Croker crossbar breaks Lilywhites' hearts as Down get upper hand
ANOTHER nailbiter at Croke Park. And more heartbreak for Kildare. There were white flags flying on all sides but there was no hint of surrender in how the Lilywhites went down at Croke Park yesterday.
It was a green flag for a goal that they wanted to see at the end, of course, and only the width of a crossbar stopped it from happening.
That plank of wood halted an unlikely comeback after Kildare trailed Down by seven points with little more than 10 minutes to go. They almost closed that gap. Almost.
They had come in their droves from both counties and -- while Croke Park was nowhere near the sell-out it was for last week's All-Ireland semi-final between Dublin and Cork -- the 62,182 from Down and Kildare made it a unique occasion.
Bands of supporters enjoyed the fine weather as they lined the streets of the capital before the game.
Some of them marched in lines and formed processions with banging drums and rallying war cries.
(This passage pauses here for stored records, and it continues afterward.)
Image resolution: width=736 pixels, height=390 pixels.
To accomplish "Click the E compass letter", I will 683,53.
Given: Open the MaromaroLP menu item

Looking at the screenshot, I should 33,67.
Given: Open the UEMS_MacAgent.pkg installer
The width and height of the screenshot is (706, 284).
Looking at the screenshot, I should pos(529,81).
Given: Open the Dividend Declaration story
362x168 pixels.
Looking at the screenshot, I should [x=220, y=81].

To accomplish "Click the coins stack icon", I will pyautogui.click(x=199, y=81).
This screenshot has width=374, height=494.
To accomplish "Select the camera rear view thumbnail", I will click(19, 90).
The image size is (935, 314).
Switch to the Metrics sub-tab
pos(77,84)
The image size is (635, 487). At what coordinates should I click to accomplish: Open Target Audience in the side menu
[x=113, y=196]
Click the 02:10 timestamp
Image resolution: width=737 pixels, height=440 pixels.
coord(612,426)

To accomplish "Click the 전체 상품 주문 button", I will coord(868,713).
Both counties stood on the brink of ending more than a decade of waiting to reach an All-Ireland Final -- and the crowd sensed it.
Noise levels inside the stadium as both sets of players marched behind the Dublin Fire Brigade Pipe Band before throw-in were deafening, and a sea of flags went up to remind the players just what was at stake.
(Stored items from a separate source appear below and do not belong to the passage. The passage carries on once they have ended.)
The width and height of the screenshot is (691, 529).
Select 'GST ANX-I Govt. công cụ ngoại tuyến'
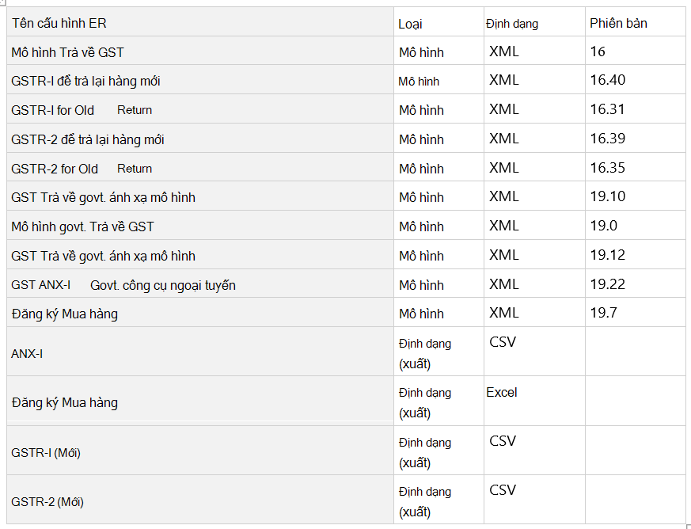200,284
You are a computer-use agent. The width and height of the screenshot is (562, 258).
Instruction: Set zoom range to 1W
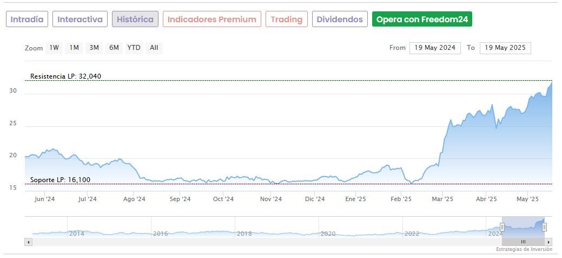click(54, 48)
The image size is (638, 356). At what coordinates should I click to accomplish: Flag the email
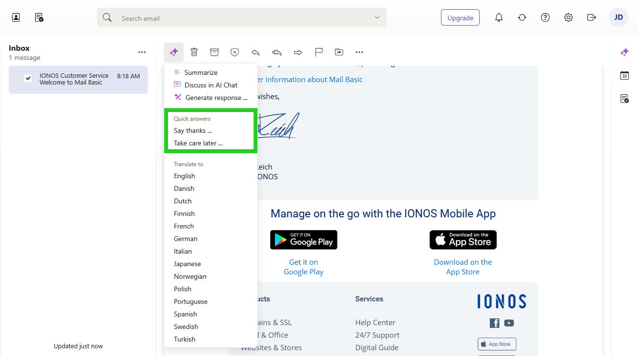(319, 52)
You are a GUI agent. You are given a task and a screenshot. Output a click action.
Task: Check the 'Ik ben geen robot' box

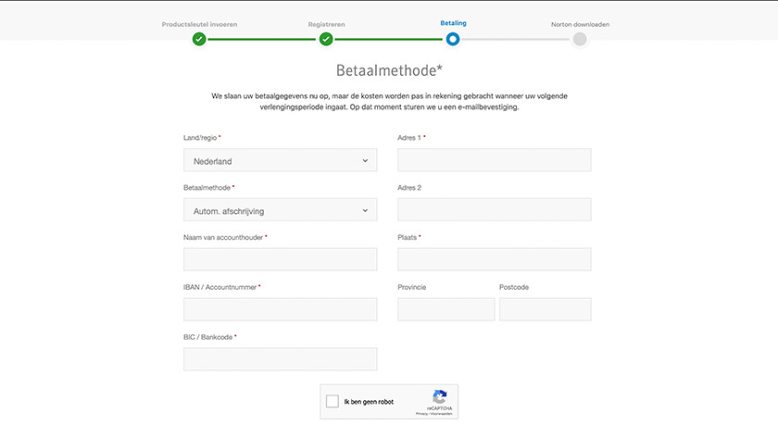coord(333,402)
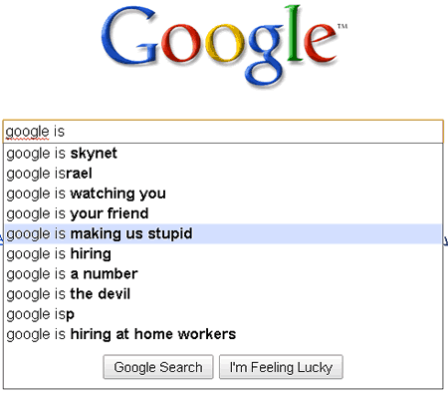Click the Google Search button
448x394 pixels.
158,367
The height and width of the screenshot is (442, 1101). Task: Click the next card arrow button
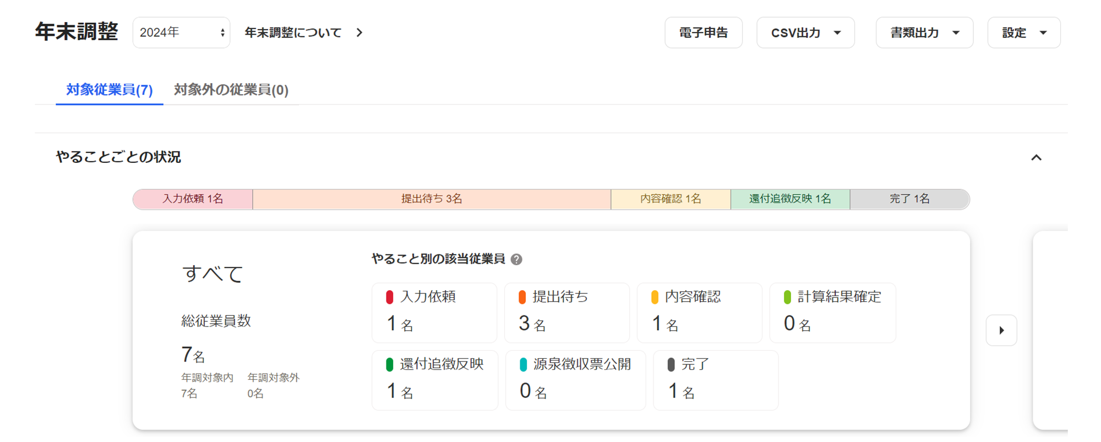click(1001, 330)
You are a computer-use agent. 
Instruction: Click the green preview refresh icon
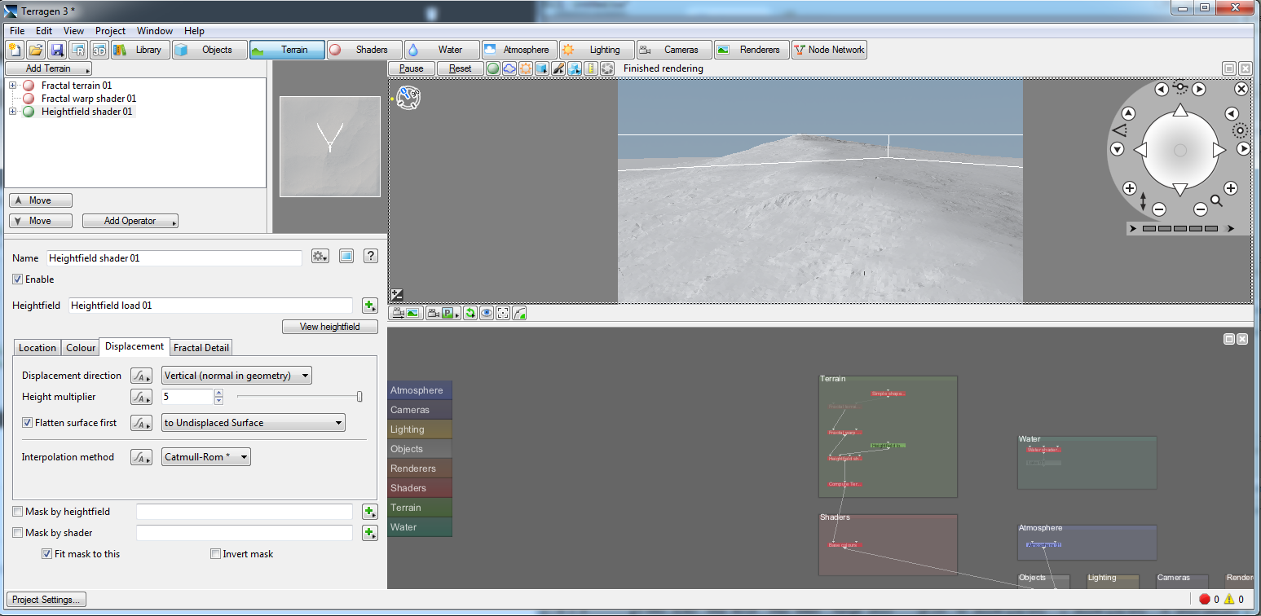point(470,313)
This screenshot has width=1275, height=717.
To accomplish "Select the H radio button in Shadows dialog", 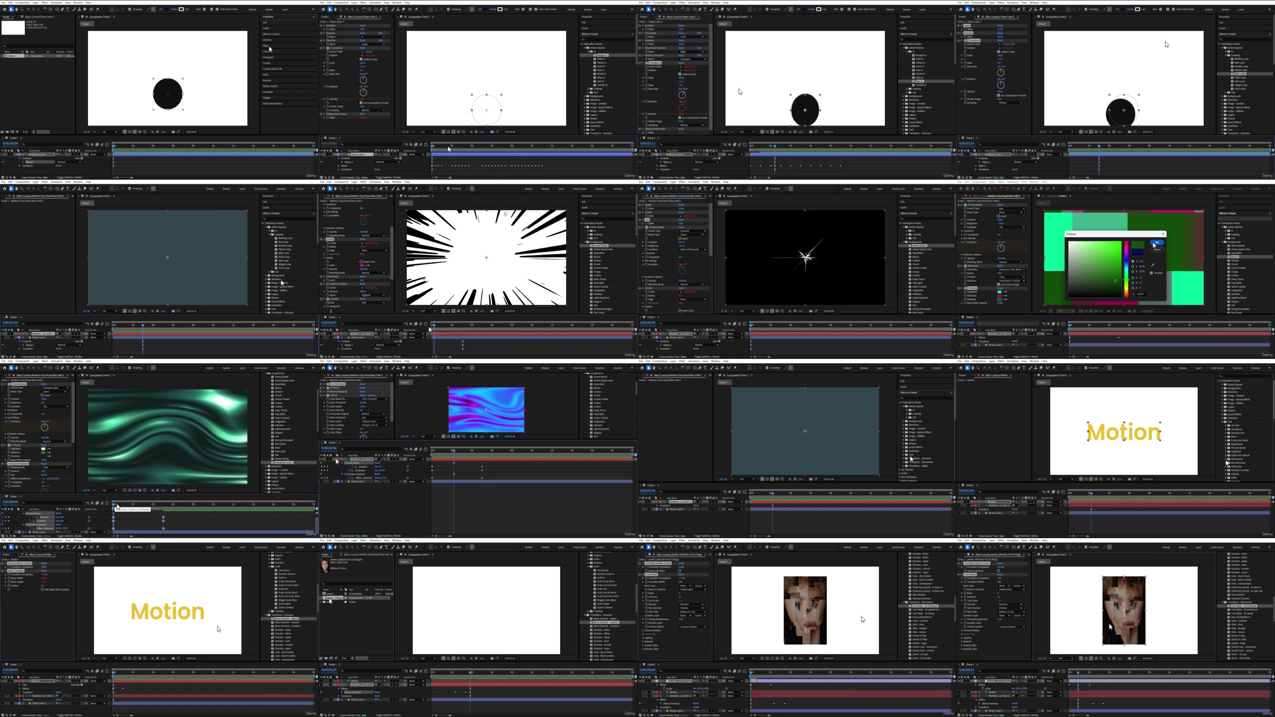I will click(1133, 261).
The build-up to the game -- while electrified by the belief that all those years of hurt could soon be at an end -- was also tinged with a sense of grief.
You could have heard a pin drop in what had been a booming cauldron just moments before as a minute's silence was observed in honour of Down teenager Patrick Dinsmore who collapsed and died during a Minor football match eight days ago.
The match was also the stadium's first with the new Hill 16 fence to stem pitch invasions.
They were taking no chances, though, as a host of football and hurling stars appeared on the big screen at half-time and appealed to fans to put safety first at the end of the match.
Everything seemed to go off without a hitch and a GAA spokesman said afterwards they were happy with how it went.
The controversy would be on the pitch, however, when Down stole a march on Kildare in the twelfth minute. Benny Coulter appeared to have entered the square too early before he punched Marty Clarke's left wing delivery to the net.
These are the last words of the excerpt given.